## Instructions for the task
The records that follow are to be given again exactly. Do not carry over any image.
══════════════════════════════
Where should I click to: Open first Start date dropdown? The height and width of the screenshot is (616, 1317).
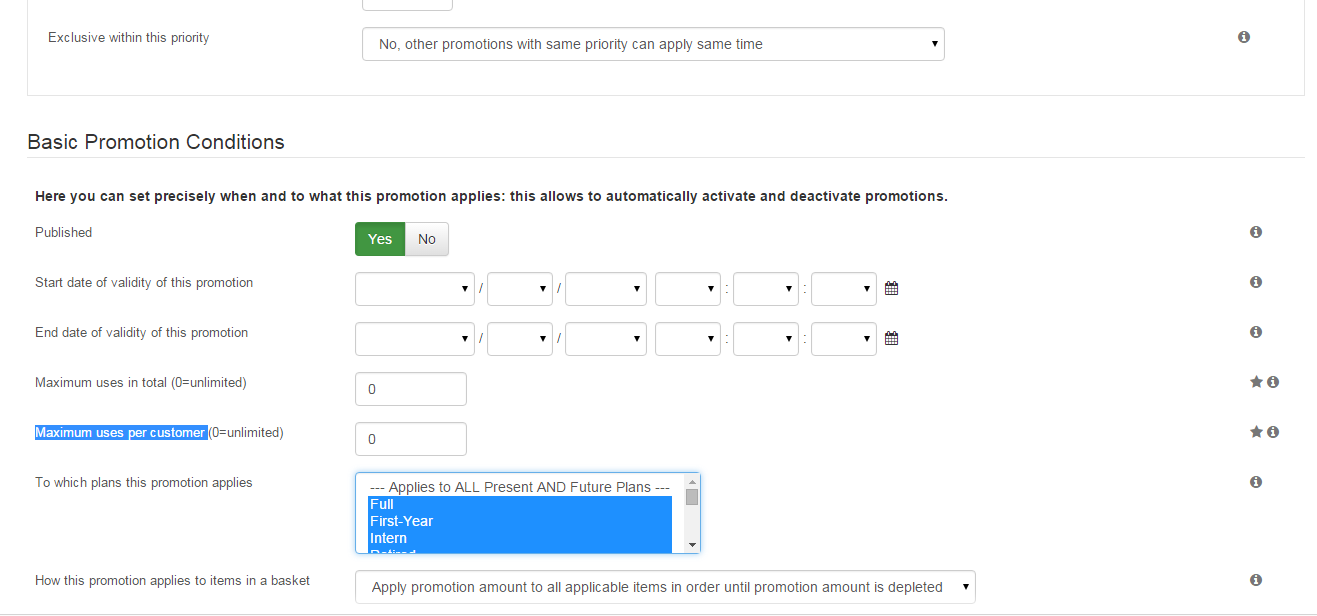pos(415,289)
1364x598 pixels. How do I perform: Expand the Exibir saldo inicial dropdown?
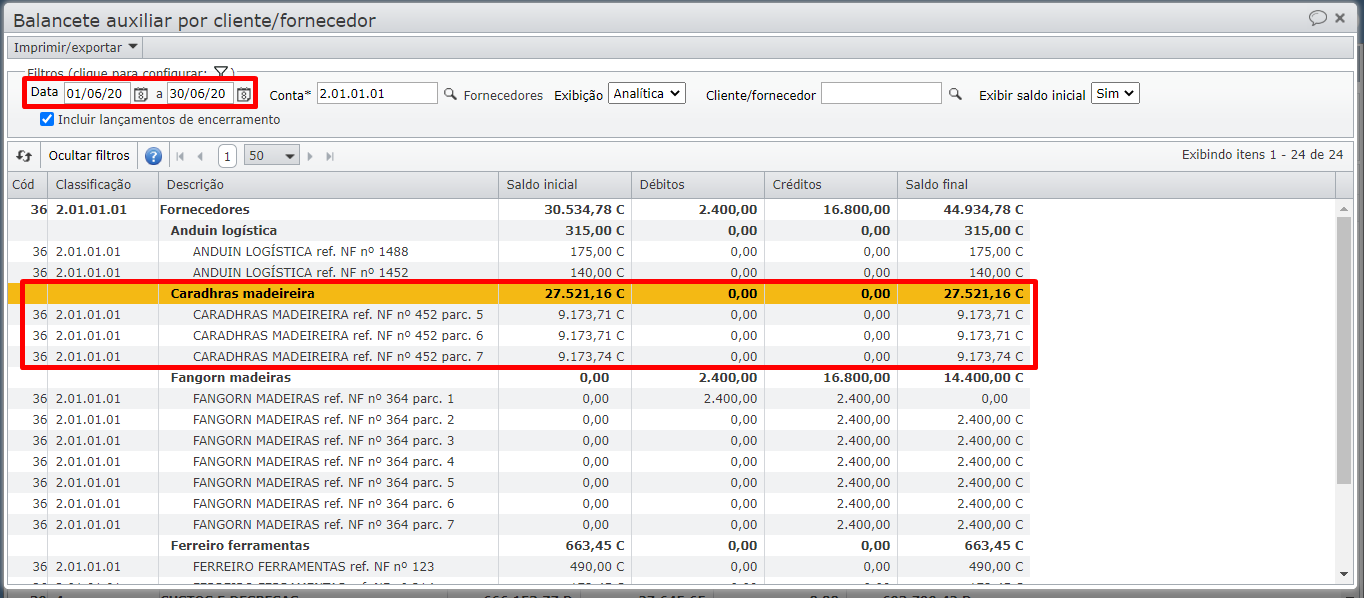click(1115, 93)
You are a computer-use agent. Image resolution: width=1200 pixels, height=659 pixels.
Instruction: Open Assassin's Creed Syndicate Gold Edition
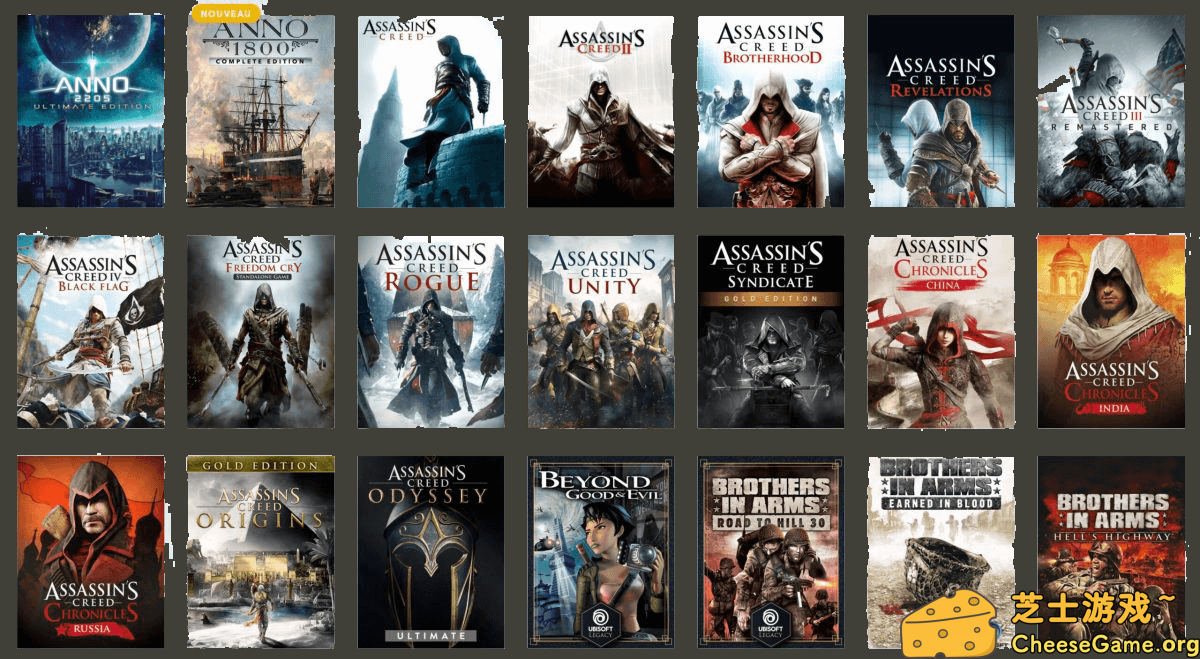[771, 331]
══════════════════════════════
## Problem solution
Where should I click to: Open first Start date dropdown? The height and width of the screenshot is (616, 1317).
pos(415,289)
1364x598 pixels. How do I perform: Expand the Exibir saldo inicial dropdown?
click(1115, 93)
You are a computer-use agent. Image resolution: width=1200 pixels, height=659 pixels.
Instruction: Open Assassin's Creed Syndicate Gold Edition
[771, 331]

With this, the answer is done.